*About this exercise*
Pick up the blog post below about visiting the AIDS quilt panels in the Twin Cities and continue it from its last sentence.

*Page excerpt*

#####

Monday, December 3, 2012

Grief and Praise on the Prairie and the Woods

When I heard about panels of the AIDS quilt was coming back to the Twin Cities, I knew it was important to visit and honor those I knew from the beginning of the epidemic in Minnesota in the 1980's  Dec 2, was the last day of the exhibit and here, is The Grace House Panel with Keith Gann.  I remember spending time with Perry Tilleraas, from Blooming Prairie MN, The Author of The Color of Light, Daily Meditations of All of Us Living with AIDS, when he was writing his meditation book that still inspires me.   I was a practicing allopathic doctor, MD, and learned from epidemiolgists like Mike Osterholm about the dangers of HIV infection and the hepatitis viruses as well.   Such fear and ignorance of "gay's as other".  Somehow that same "us versus them" dualism keeps people from being aware of the truth of our neighbors as equals and that equal rights is part of our countries traditions.  Like with film Lincoln, how making a law to stop slavery during the war AND at the same time, the Dakota's were left out!

#####

*Data for analysis*
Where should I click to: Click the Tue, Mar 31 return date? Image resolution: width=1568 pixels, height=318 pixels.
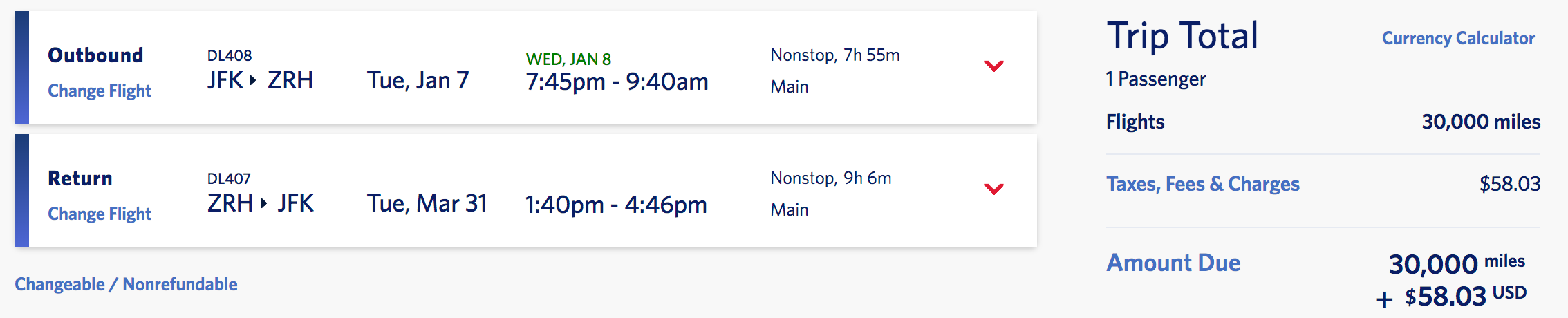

#####

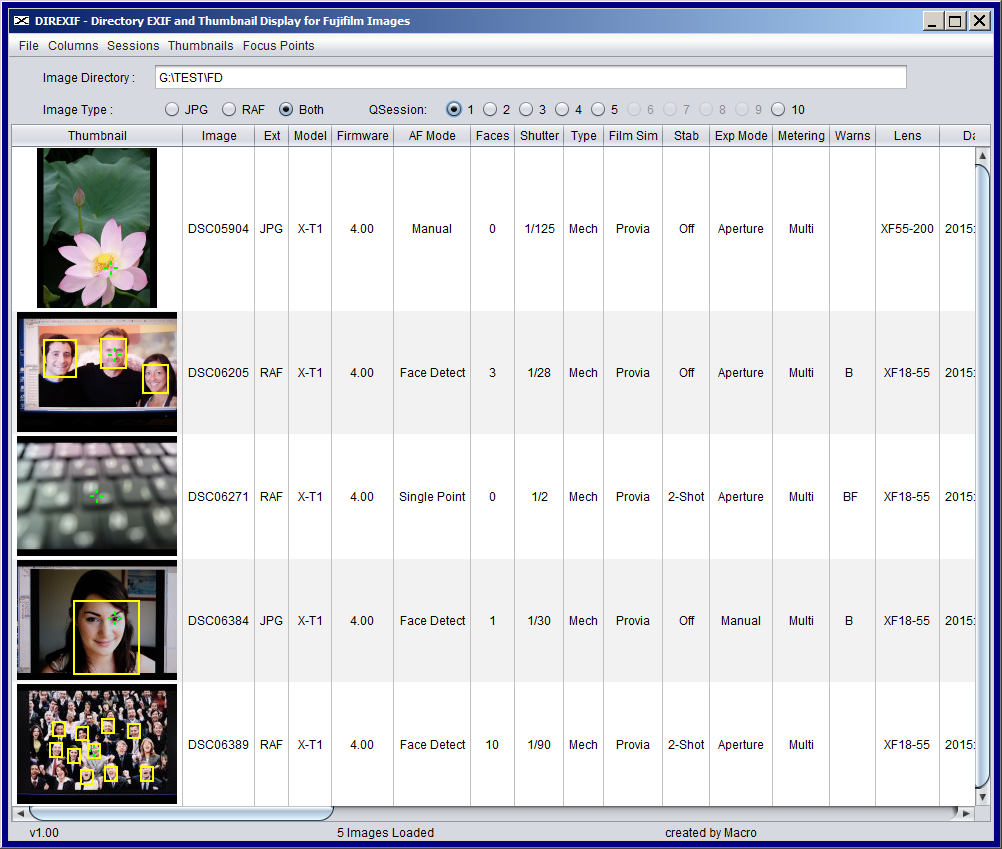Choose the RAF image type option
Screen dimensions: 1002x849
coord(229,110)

#####

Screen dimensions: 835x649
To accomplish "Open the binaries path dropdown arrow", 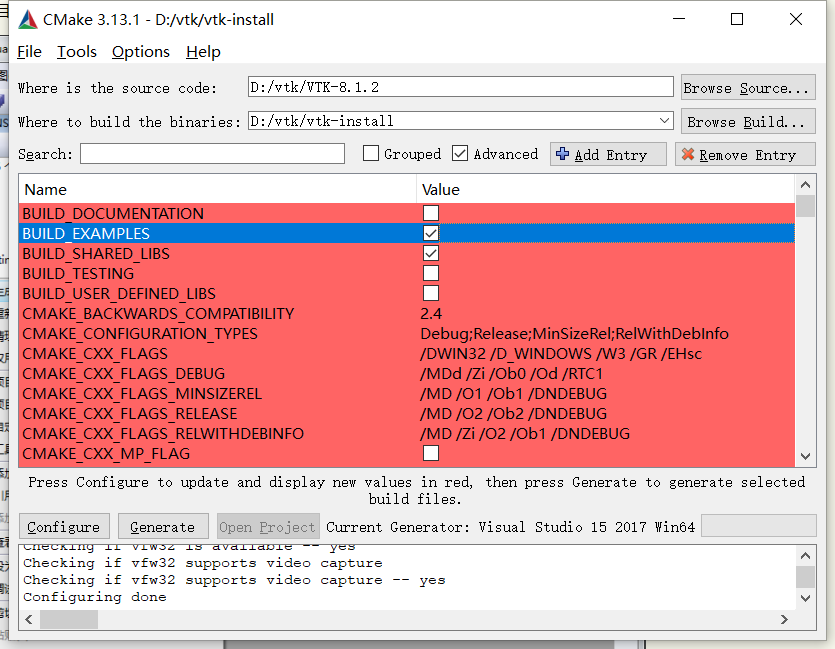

#####

*Answer space*
A new panel at Wilde Roast to honor the partner and lover of my friend Ankha Shamin, who died at age 37.  Ankha passed this year in April at age 61.  His papers and letters as a gay activists have been placed in the Tretter Collection Archives at the U of Minnesota. 
Happy to share this event and talk over Cha, Tea and Kafei, Coffee with my Mandarin Chinese Tutor Dan, AKA Zijun.   He is a very smart young man with dreams of building educational connections for Chinese students to learn English to attend American Universities.   I feel so much hope for the world when I see the spirit in younger people for international understanding.   He has been very patient with my progress in learning tonal Chinese words.  Thanks xie xie ni Zijun! 

Recently historians have been looking more deeply at the roots of the Prairie Conflict in 1862 here in Minnesota.  My good friend Gary Engler sent me the link to the Nov 20 Little War on the Prairie

NOV 23, 2012

An hour long audio.  Well worth listening to.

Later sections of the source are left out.